La défaite cuisante de Mélenchon à Hénin Baumont, et plus globalement du Front de Gauche en France, sera justifiée par un nombre incalculable de raisons alambiquées par les militants fanatiques. Pourtant, Confucius disait que la véritable faute, c’était celle de ne pas avouer sa faute. Mélenchon se trompe lorsqu’il évoque l’hypothèse d’un changement de l’Union Européenne alors que celle-ci est justement faite pour dominer les peuples, Mélenchon se trompe dans sa stratégie de division de la Nation française en jetant l’opprobre sur un parti politique remportant de plus grand succès électoraux que lui, alors que nous avons justement besoin de l’union de tous les citoyens afin de sortir ensemble, et par le haut, dans la situation catastrophique dans laquelle nos élites nous ont mené avec le projet européistes, cheval de troie de l’atlantisme et du libéralisme. Ceux qui ont cru dans le Front de Gauche, et qui ont trouvé dans ce parti des réponses à leurs idéaux humanistes ont perdu du temps, mais il n’est bien sûr pas trop tard pour fuir les rangs de cette organisation contre-révolutionnaire, qui pourrait se révéler menaçante pour les patriotes au service de la Nation.
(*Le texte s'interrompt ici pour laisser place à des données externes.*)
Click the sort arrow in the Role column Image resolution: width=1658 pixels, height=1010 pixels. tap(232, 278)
Car oui, c’est bien d’une Révolution dont nous avons besoin. Cette perspective est la plus crédible pour nous sortir de l’illusion de l’impasse européiste dans laquelle nous nous trouvons. Une Révolution oui, mais pourquoi faire ? Mettre en place une véritable démocratie, qui pourrait être la première que toute l’humanité pourrait connaître. Il y a suffisamment d’individus talentueux et créatifs pour faire avancer ces débats. Il suffirait de les convier sur des plateaux télés ou de leur donner la parole à grand échelle afin que la pertinence de leurs analyses éclairent l’obscurité de l’esprit de certains de nos concitoyens, imbus de certitudes concernant les chapelles politiques qu’ils défendent.
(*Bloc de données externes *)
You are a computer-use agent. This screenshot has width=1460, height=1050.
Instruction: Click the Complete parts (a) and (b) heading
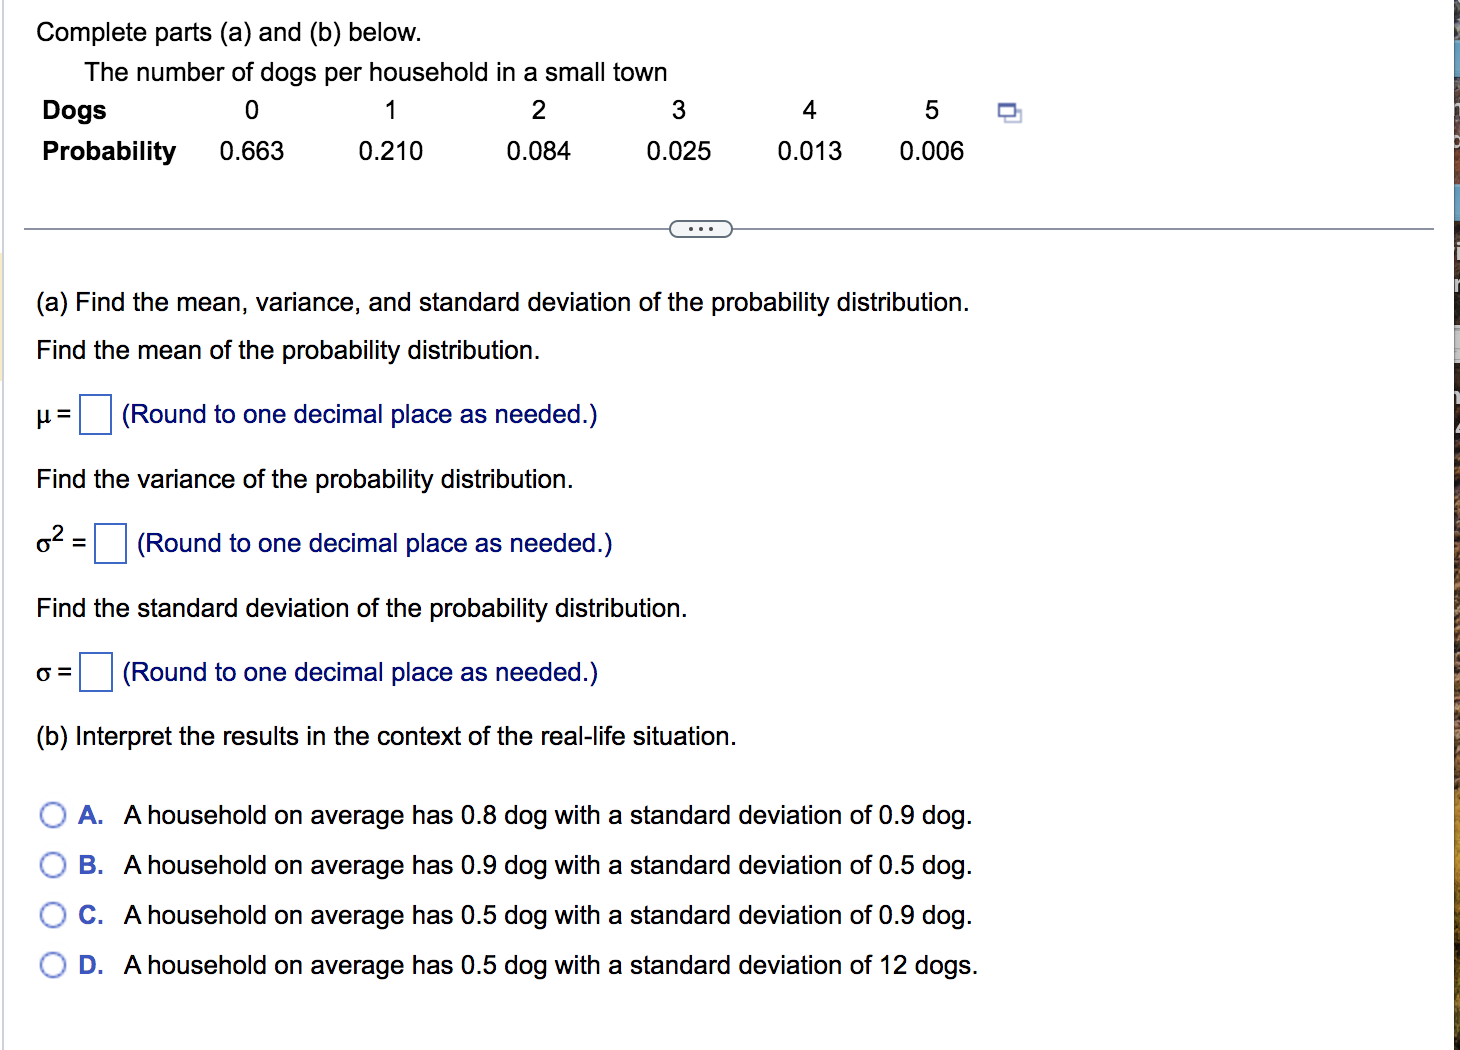pos(228,32)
Ce scrutin présidentiel et législatif a définitivement démontré, que nous ne vivions pas en démocratie. Si vous vous satisfaisez de cela, continuez donc à militer ou cautionner les partis politiques traditionnels. Sinon, il va falloir trouver d’autres moyens de lutter contre le terrorisme intellectuel qui ronge notre société. Cela commence par porter un regard sans concession sur les positionnements adoptés par ceux qui prétendent nous représenter. Bien souvent, ceux-ci ont abandonné toute quête de vérité pour ne se consacrer qu’à la conquête du pouvoir, qui ne peut s’obtenir que par le mensonge, les manipulations, et l’ignorance (ou les trop grandes certitudes) de ceux qui se déplacent aux urnes.

Le 17 juin prochain, je resterai ferme sur ma position et je prônerai encore l’abstention. En espérant que quelques journalistes, dans la prise de conscience de leur faillite totale de l’analyse qu’il font au jour le jour, donneront la parole à la plus grande force politique de France.